Sano estaba conmocionado. Luego llegó el horror, mientras le pasaba la carta a Hirata sin decir palabra. A pesar de sus recelos anteriores sobre las aptitudes de Reiko como detective, su teoría era irrefutable. Se dio cuenta de que la dama Keisho-in era una rival más importante para el chambelán Yanagisawa que él mismo. Y la artimaña parecía muy propia de su enemigo. Explicaba por qué se había mostrado tan amable últimamente; esperaba verse muy pronto libre de Sano y de Keisho-in, su otro obstáculo en el ascenso al poder. Seguro que sus espías habían descubierto la existencia de la carta durante un registro de rutina en el Interior Grande. Le había ofrecido ayuda a Sano y se había opuesto a la maniobra de Keisho-in para obstaculizar la investigación porque quería asegurarse de que la carta saliera a la luz. La noticia del embarazo de Harume lo había emocionado porque pasaba de un simple asesinato a alta traición: un crimen cuyas consecuencias destruirían a sus rivales.

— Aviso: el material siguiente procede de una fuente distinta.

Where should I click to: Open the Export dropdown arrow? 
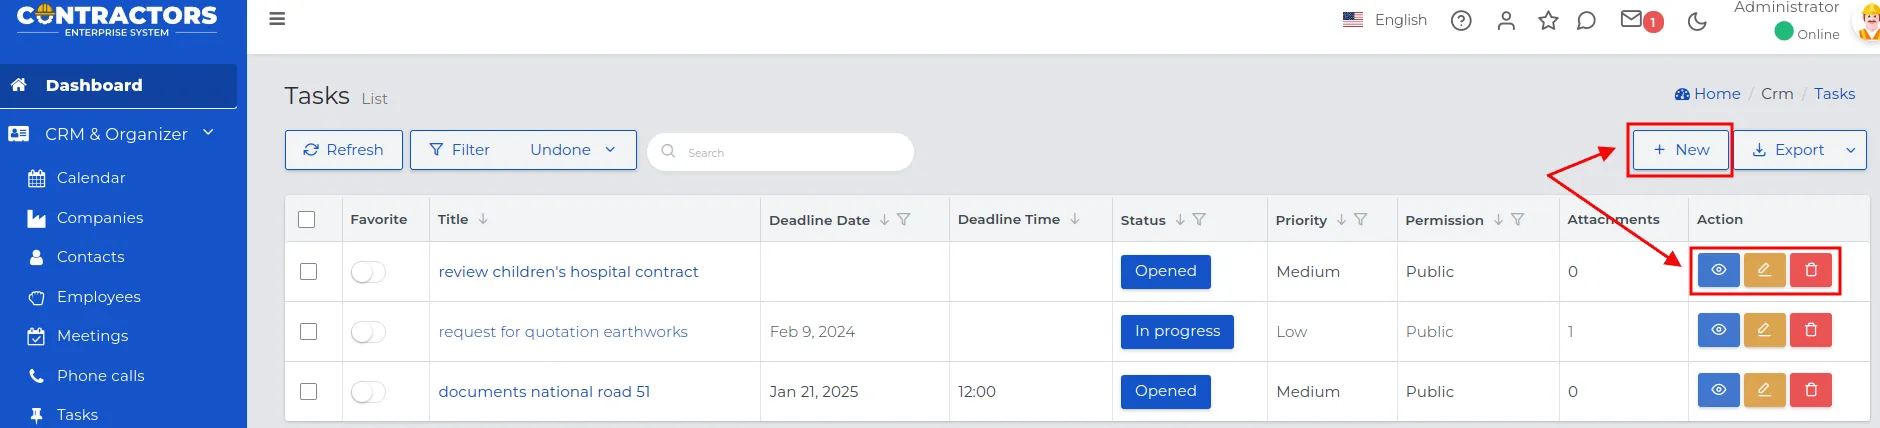pyautogui.click(x=1850, y=150)
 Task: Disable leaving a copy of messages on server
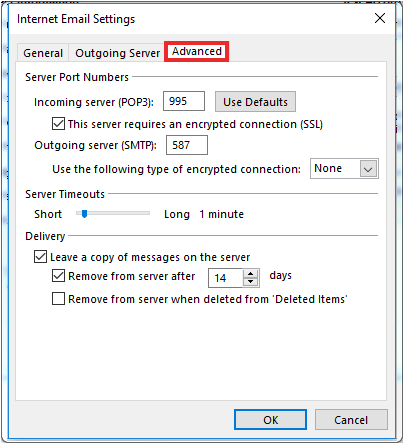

Entonces Sano cayó en que los versos ocultos del diario y el mensaje de Harume a su padre debían de referirse a alguien que no fuera Keisho-in. La dama Ichiteru había mentido. Todas las suposiciones sobre Keisho-in y Ryuko se derrumbaban sin la carta. Sano los contempló con nuevos ojos. En el sufrimiento de Keisho-in vio la angustia de una mujer falsamente acusada, y en Ryuko la desesperación de un inocente que defiende su vida. El mensaje de Reiko había llegado a tiempo para evitar que presentara cargos oficiales contra ellos, pero ¿podría reparar el daño que ya estaba hecho?
– Sosakan-sama, ¿qué vamos a hacer? -La cara de Hirata reflejaba el desaliento de Sano.
Keisho-in vomitaba en una palangana mientras Ryuko le sostenía la cabeza. Sano se arrodilló frente a ellos y les hizo una reverencia.
– Honorable dama Keisho-in, sacerdote Ryuko. Os debo una disculpa. He cometido un terrible error. -Se apresuró a referirles el contenido de la carta de Reiko, añadiendo sus propias observaciones que lo corroboraban-. Os ruego humildemente que me perdonéis.
Recobrada de la conmoción que el ataque le había producido, Keisho-in se incorporó y lo miró boquiabierta. Ryuko lo contemplaba, sacudiendo la cabeza ante aquel nuevo ultraje.
–
– Creedlo, mi señora -dijo Ryuko en tono lúgubre. Él, a diferencia de su benefactora, estaba al tanto de las realidades de las intrigas políticas del bakufu, y dispuesto a aceptar la explicación de Sano.
– ¡Qué espanto! Por supuesto que os perdono, sosakan Sano.
Aunque la mirada de Ryuko no perdió su frialdad -no olvidaría con facilidad la afrenta de Sano-, asintió.
– Parece que debemos poner fin a nuestras diferencias y unirnos contra un mal mayor.
Sano dio gracias a los dioses.
– De acuerdo -dijo.
Juntos, él e Hirata, la dama Keisho-in y el sacerdote Ryuko tramaron un plan para derrocar al chambelán Yanagisawa.
31
Sola en su alcoba, Reiko esperaba las noticias que determinarían su destino. Las doncellas habían encendido la lámpara de al lado de la cama, preparado el futón y dispuesto sus ropas de noche. Pero Reiko aún llevaba las prendas con las que había viajado al templo de Zojo. Daba vueltas por la habitación y, cada vez que creía oír voces en el exterior, se detenía tensa y sin aliento. La mansión estaba en paz; los criados y detectives, dormidos. Sólo Reiko permanecía en vigilia.